- PARTS OF THE EXERCISE
1. Reproduce word for word the stretch of the post on multimode fiber reach from "Kolesar presented his" through "150m at that time.".
2. In the post on multimode fiber reach, what link length did Kolesar recommend when he presented his company's sales data in September 2006?
3. Write the next part of the post on multimode fiber reach, picking up after its final sentence.

- TEXT SECTION
-*-

This data showed a need to support a link length longer than 100m and
I recommended that we support 200m at that time.
We also polled our customers, offering three options, a low cost,
single PMD at 100m on OM3, a slightly higher cost single PMD at
150-200m on OM3, and a third option that would specify two PMDs
consisting of both option 1 and option 2. The results were
overwhelmingly in favor of Option 2, a single PMD at longer length. A
small number supported Option 3 (2 PMDs) but NONE supported Option 1.
While it is true that many of our customers have a substantial
portion of their link lengths that are less than 100m, they all have
link lengths longer than 100m. One customer noted that more than half
of his data center had link lengths longer than 100m.
Kolesar presented his company's sales data in September 2006 (see
_http://www.ieee802.org/3/hssg/public/sep06/kolesar_01_0906.pdf_).
His data also suggested that longer link lengths were needed and he
recommended 150m at that time.
All the data for datacenter seems to suggest that 100m is TOO SHORT
to cover a significant portion of the datacenter application.
Pepeljugoski presented new data yesterday on HPC link lengths that
show 85% being less than 20m and 98% less than 50m. This might
suggest that 100m is TOO LONG for HPC applications.This leads to
another question of whether there is any economic or technical
advantage to a shorter MMF objective for HPC?
*
2. Is there consensus on supporting a longer reach objective for MMF?*
I think there is, others on the call yesterday did not. I base my
opinion on the straw poll conducted in Munich:
Straw Poll #15: Should we continue to work on a proposal for an annex
to extend the reach of a 40GBASE-SR4 and 100GBASE-SR10 in addition to
the proposal(“pepeljugoski_01_0508.pdf”) as in “jewell_01_0508.pdf”.
Yes: 55
No: 3
*3. Could we achieve 75% support for adding a new MMF objective?*
I don't know but if we could not, I would be forced to vote against
adopting the current MMF baseline proposal (which I don't want to do)
and I think others may also. This may or may not lead to an impasse
similar to what we experienced in 802.3ae.
I understand the concern that adding the objective without a clear
consensus on how to support the new objective could lead to delay but
I have found this committee to be very resourceful in driving to a
solution after we have made a decision to go forward. 40G is one
recent example of a situation where no consensus turned very quickly
to consensus.
I think adding a new objective is the right approach and in the long
run will save the task force valuable development time.

-*-

- RECORDED INFORMATION

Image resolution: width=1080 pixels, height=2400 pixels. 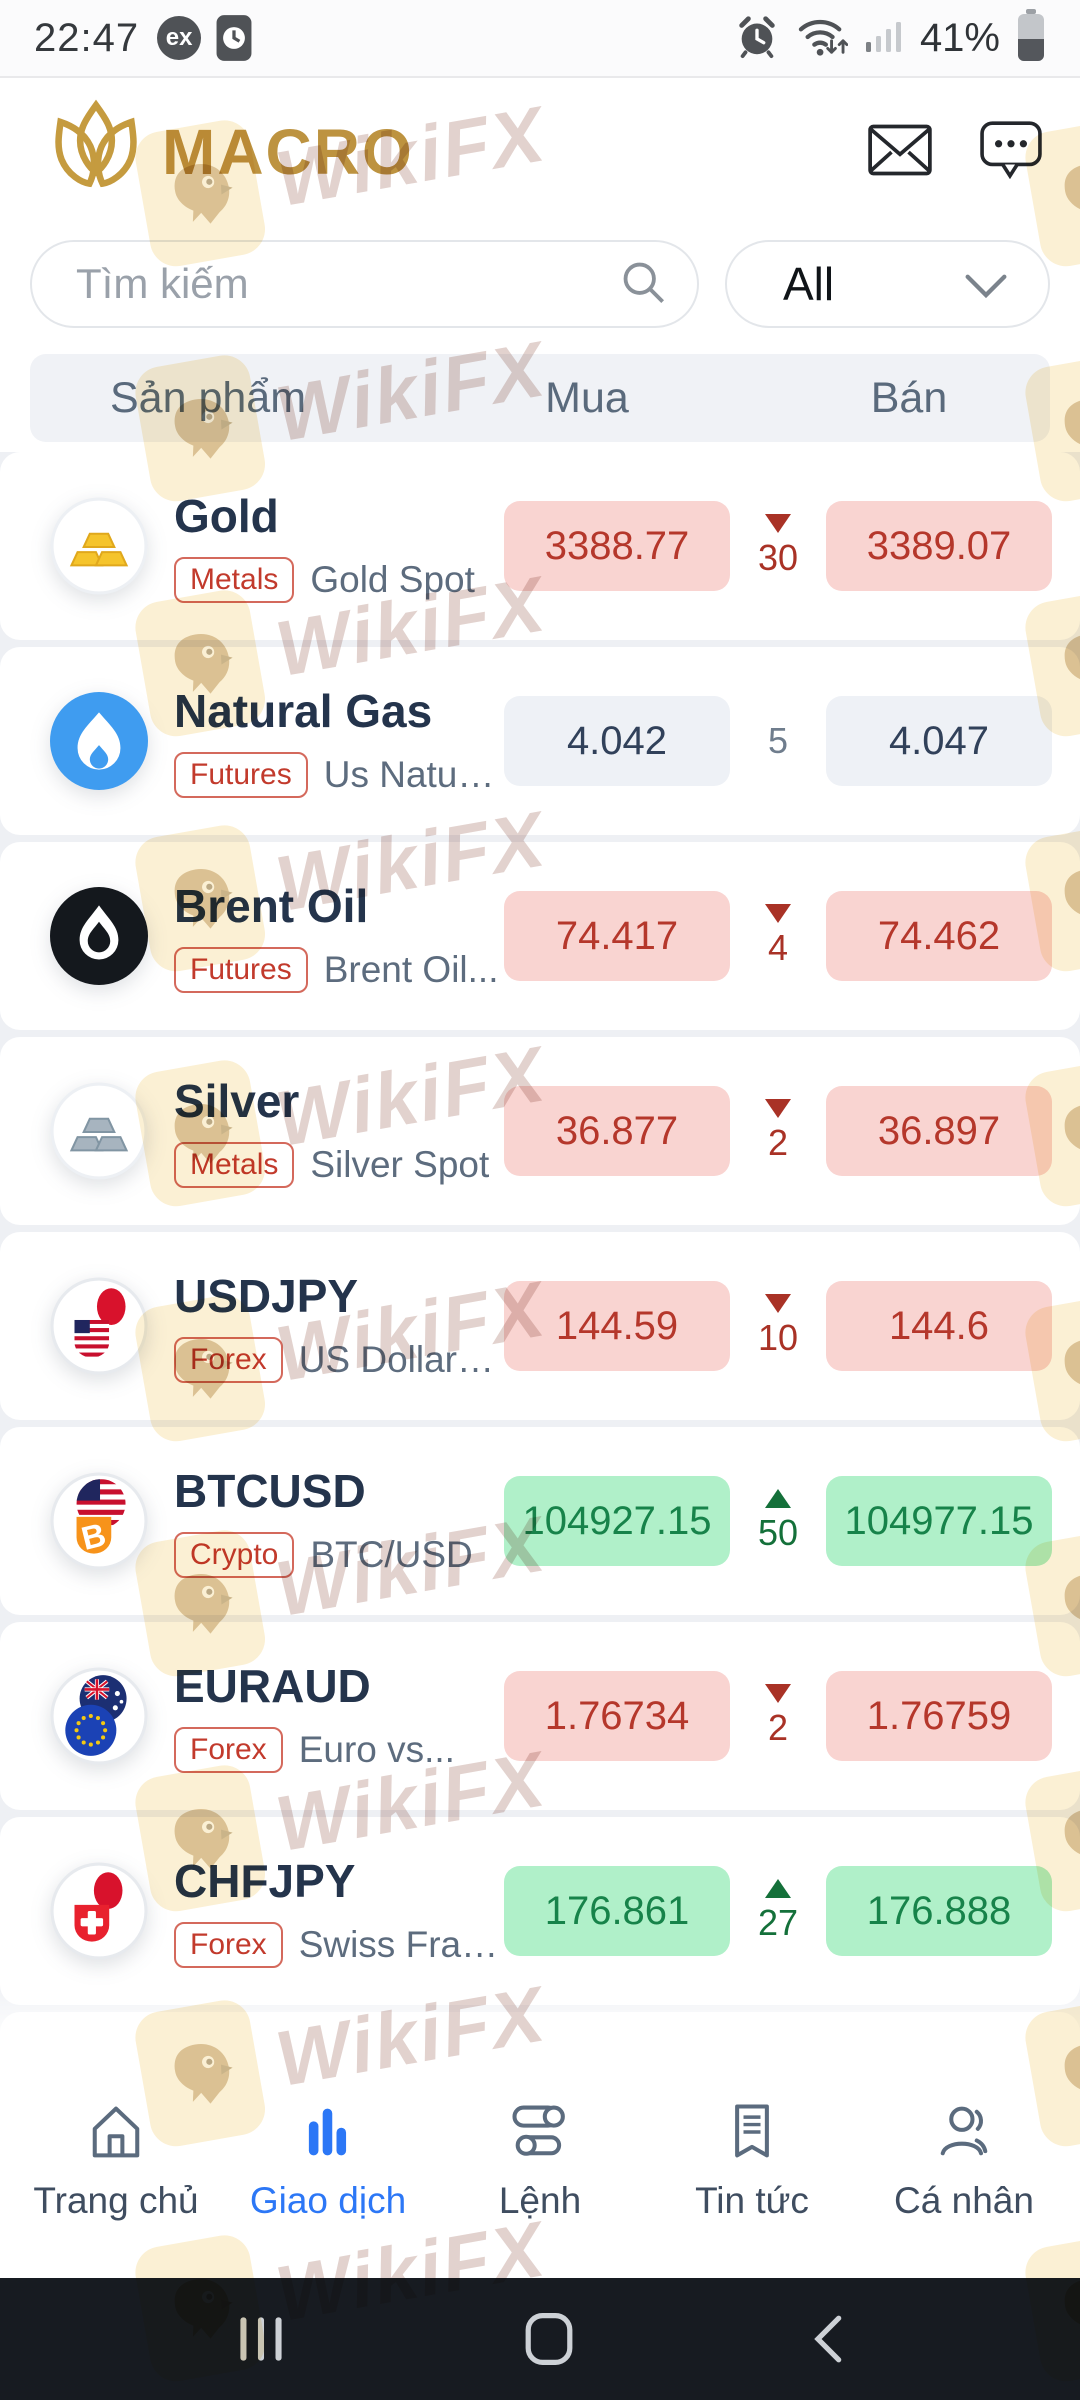 What do you see at coordinates (266, 1296) in the screenshot?
I see `instrument-name: USDJPY` at bounding box center [266, 1296].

-*-

- ANSWERS BY TASK
1.
Kolesar presented his company's sales data in September 2006 (see
_http://www.ieee802.org/3/hssg/public/sep06/kolesar_01_0906.pdf_).
His data also suggested that longer link lengths were needed and he
recommended 150m at that time.

2. Kolesar recommended 150m.

3.
*4. Can we agree on the right assumptions on the 10G model to
evaluate the various proposals?*
Everyone seems to be using slightly different variations of the model
to evaluate the capability of the proposal; we need to agree on a
common approach of analysis.
*
5. Can we not let the discussion on OM4 cloud the decision?*
We can get extended link lengths on OM3. By achieving longer lengths
on OM3, even longer lengths will be possible on OM4 with the same
specification. What I don't want people to think is that OM4 is
required to get longer lengths.
*
6. Summary*
John D'Ambrosia has provided advice that if we want to move forward
with a new MMF objective, July is the time to do it - if we delay the
decision, it is guaranteed to delay the overall process. Some might
think if we make the decision, it will delay the overall process but
we don't know that yet. I don't think adding an informative
specification on a PMD is the right way to go - let's get the MMF
objective(s) right - we owe it to ourselves and to our customers. To
do anything less is just avoiding the issue. Let's get the objectives
set, get the assumptions correct and utilize the process set up by
Petrilla and Barbieri to drive toward the hard decisions that we are
all very capable of making.
Sincerely,
Steve Swanson
------------------------------------------------------------------------
*From:* Paul Kolesar [_mailto:PKOLESAR@xxxxxxxxxxxxx] *
Sent:* Thursday, July 10, 2008 7:19 PM*
To:* _STDS-802-3-HSSG@xxxxxxxxxxxxxxxxxx
<mailto:STDS-802-3-HSSG@xxxxxxxxxxxxxxxxx>*
Subject:* Re: [802.3BA] XR ad hoc Phone Conference Notice
Alessandro,
I'd like to continue your thread with some observations that have
driven me to certain conclusions, and to follow that with a
suggestion about how to parse the approach and drive to a consensus
position.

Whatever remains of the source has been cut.